Diagnosis, treatment and follow-up of patients with cystinosis present a number of challenges. Treatment is limited to eye drops or a gel solution, which are not always well-tolerated. Ophthalmological assessment of cystinosis patients is very complex. Researchers have agreed that an accurate measurement of the corneal crystal load is essential in assessing disease progression. The CCCS scale by Gahl and colleagues is widely used to assess the degree of crystal accumulation in patients with nephropathic cystinosis [2]. In clinical practice, the maximum score of 3.0 is quickly reached and does not allow the clinician to gauge the evolution of corneal crystals in more advanced cases. Therefore, the CCCS is, in our opinion, inadequate for follow-up ophthalmological examination of patients with cystinosis. AS-OCT is a non-contact imaging modality that may be an alternative to the CCCS score since it can provide an estimation of the depth of corneal crystal deposition.

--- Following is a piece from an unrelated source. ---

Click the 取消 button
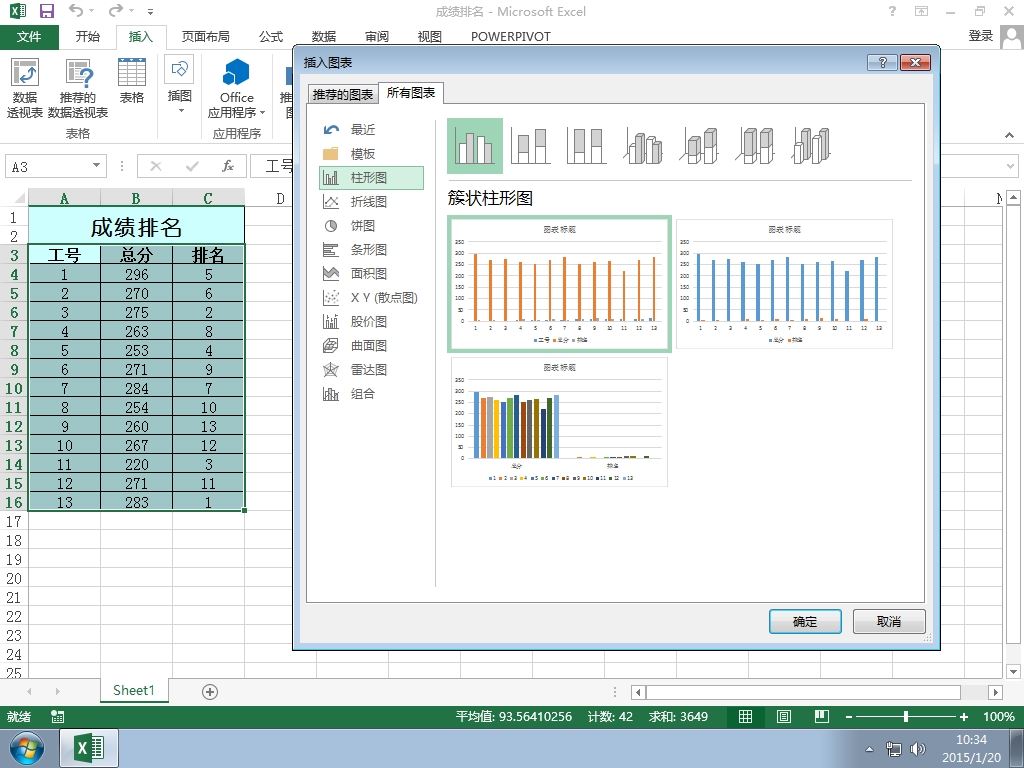 click(x=889, y=621)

However, technical modalities that can quantify corneal crystals objectively are preferable. Among these, ICVM is the gold standard. However, its results are highly variable across technicians and the device is not widely available. Furthermore, the procedure represents a source of inconvenience to the patient. We recommend that confocal microscopy is performed at the second visit, after a healthy physician-patient relationship has been established and the patient has been informed about the procedure during the first appointment.

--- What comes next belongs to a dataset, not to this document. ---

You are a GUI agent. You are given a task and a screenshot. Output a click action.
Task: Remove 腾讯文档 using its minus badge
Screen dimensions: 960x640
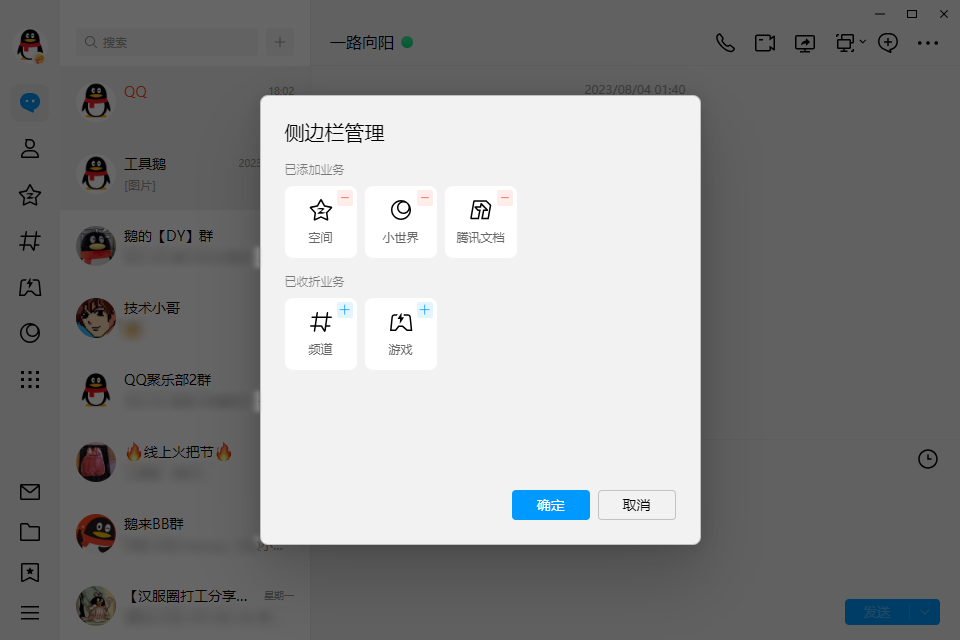(x=504, y=198)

The rebound tonometer is easier to use in awake, young children but we prefer using the standard Goldmann tonometer as soon as the patient is old enough and consents to it [32].

Three population-based studies indicated that the risk of acute-closure glaucoma after dilation is extremely low [36]. In patients with narrow angles or those with obvious iris crystals [37], the risk of angle-closure glaucoma should be assessed by gonioscopy prior to installing dilating drops.

All patients receive post-dilation fundus photography by Optos, an ultra-widefield retinal single-capture imaging device that is generally well-tolerated, even by very photophobic patients. It allows us to examine the fundus even when strong photophobia is an issue.

In the long term, it is important to listen to patients and encourage them to continue the regular use of eye drops, inform them about progress in the field and assess the evolution of crystal accumulation and associated symptoms in order to adapt the treatment as much as possible. It should be noted that the standardized clinical ophthalmological assessment is a representation of how follow-up of cystinosis patients is conducted in our hospital. International guidelines remain to be addressed in a future publication. We plan to continue our multidisciplinary clinics and hope to be able to compare this work on a to be drafted consensus document in the future.

No previously published study has investigated the effectiveness of a multidisciplinary approach to the treatment of this condition compared with usual care, likely due to the rarity of cystinosis. However, several studies have been conducted to evaluate its effectiveness in other conditions. Two retrospective studies that focused on pediatric patients with chronic kidney disease compared clinical outcomes in those who were treated by a team of specialists and those who received regular care [38, 39] with significantly better results in the former group in both studies. A study conducted of high-risk elderly patients showed significant reduction in health care utilization and improvement in the quality of life after consultation with a multidisciplinary team of medical professionals [40]. However, although a multidisciplinary approach is effective, it may also result in higher treatment costs [41].


A number of devices and techniques can be used in ophthalmological assessment of patients with cystinosis. The standardized clinical ophthalmological assessment presented here represents a diagnostic, treatment and follow-up algorithm that is based on extensive clinical experience. In systemic diseases such as cystinosis, a special emphasis should be placed on a multidisciplinary approach to treatment in order to achieve the best clinical outcome.